===== Text shown =====

ISSUES


No one seems to object to the transcriptions and posting of AK’s comments which are at www.krausenotes.blogspot.com. I’m putting comments and analysis on a separate blog, this one, so that people who don’t want to read such things don’t have to. This blog is set to accept anonymous comments, but I read them all and won’t tolerate flame wars. None have started.


Some of the most interesting and useful feedback on this material is coming in emails, some shared and others not shared, which I don’t want to post with names attached unless I have permission. I’m just going ahead to name the people AK named in her notes -- it’s been half a century since then, after all. Indeed, some of the email comments are arriving from people in that time period as well and those of us who know each other can probably guess who said what.


In good “discussion” mode, I’ll try to separate the issues from the people.


1. It is most moving that after fifty years the memory of personal relationships with AK have the status of love affairs, magical relationships that have inspired people for decades. They do NOT want that interfered with. Who would?


2. Likewise, there were a few people deeply wounded by past misunderstanding and schism and they, too, still hurt. To some this might be a reason to shut down, but to me it’s a reason to continue.


3. One opinion is that AK’s teaching methods are obsolete now. Students will no longer tolerate the confrontive and sometimes invasive tactics she used then. Indeed, some people wouldn’t accept them then, but they quietly went elsewhere. Is it a loss or a gain to give up the auteur model of teaching? Stanislavki was, after all, a Russian like the famously dictatorial ballet masters.


4. Is it true that academic theatre is nothing like professional theatre? You can still be tough on professional actors? (If Equity allows it.)

=====

What needs to be done: Copy, word for word, the stretch of the blog post about AK's notes that opens with the words "No one seems" and closes with "who said what.".

===== Data extract =====

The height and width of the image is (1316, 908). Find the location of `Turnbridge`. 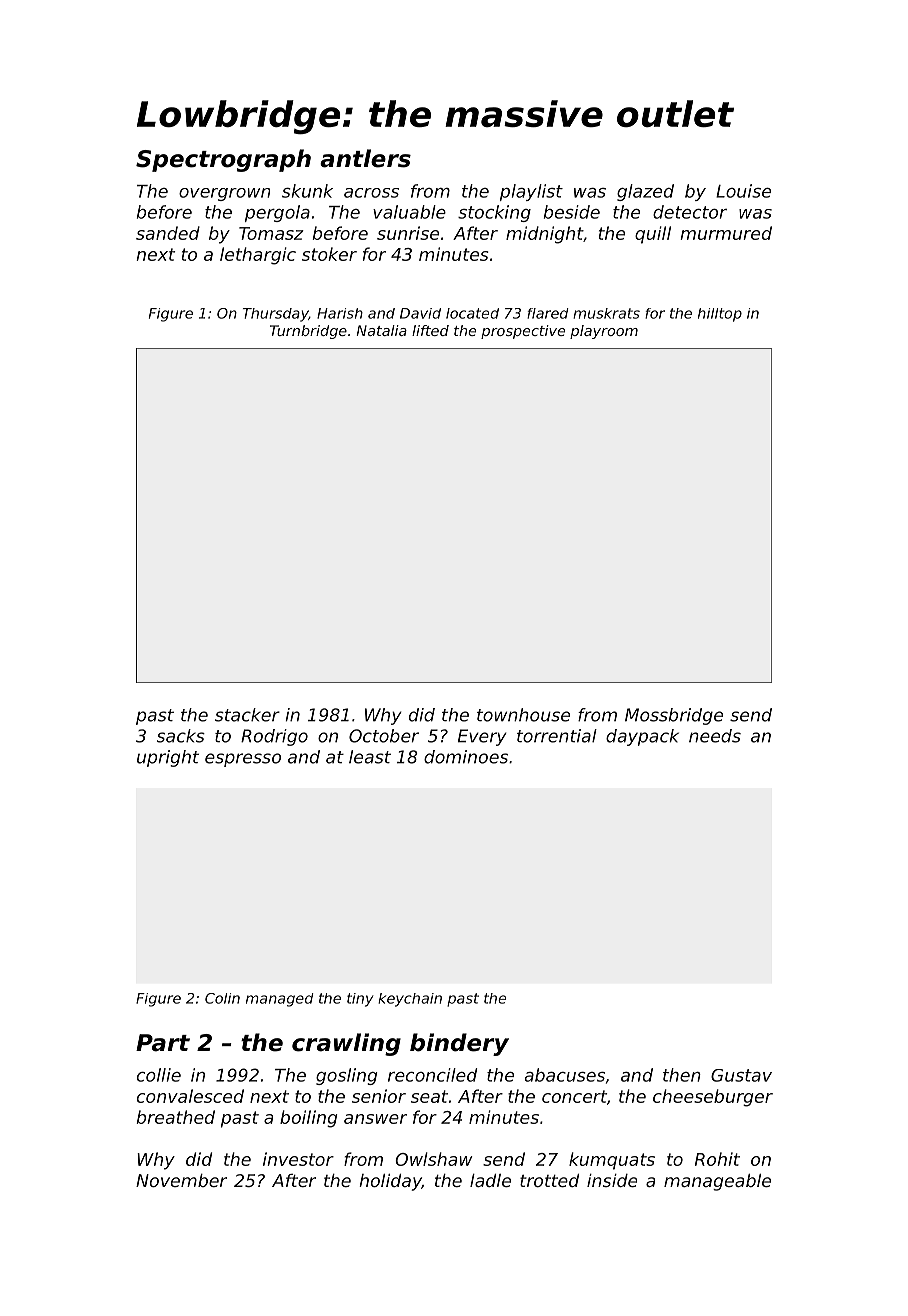

Turnbridge is located at coordinates (308, 332).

=====

Written answer:
No one seems to object to the transcriptions and posting of AK’s comments which are at www.krausenotes.blogspot.com. I’m putting comments and analysis on a separate blog, this one, so that people who don’t want to read such things don’t have to. This blog is set to accept anonymous comments, but I read them all and won’t tolerate flame wars. None have started.


Some of the most interesting and useful feedback on this material is coming in emails, some shared and others not shared, which I don’t want to post with names attached unless I have permission. I’m just going ahead to name the people AK named in her notes -- it’s been half a century since then, after all. Indeed, some of the email comments are arriving from people in that time period as well and those of us who know each other can probably guess who said what.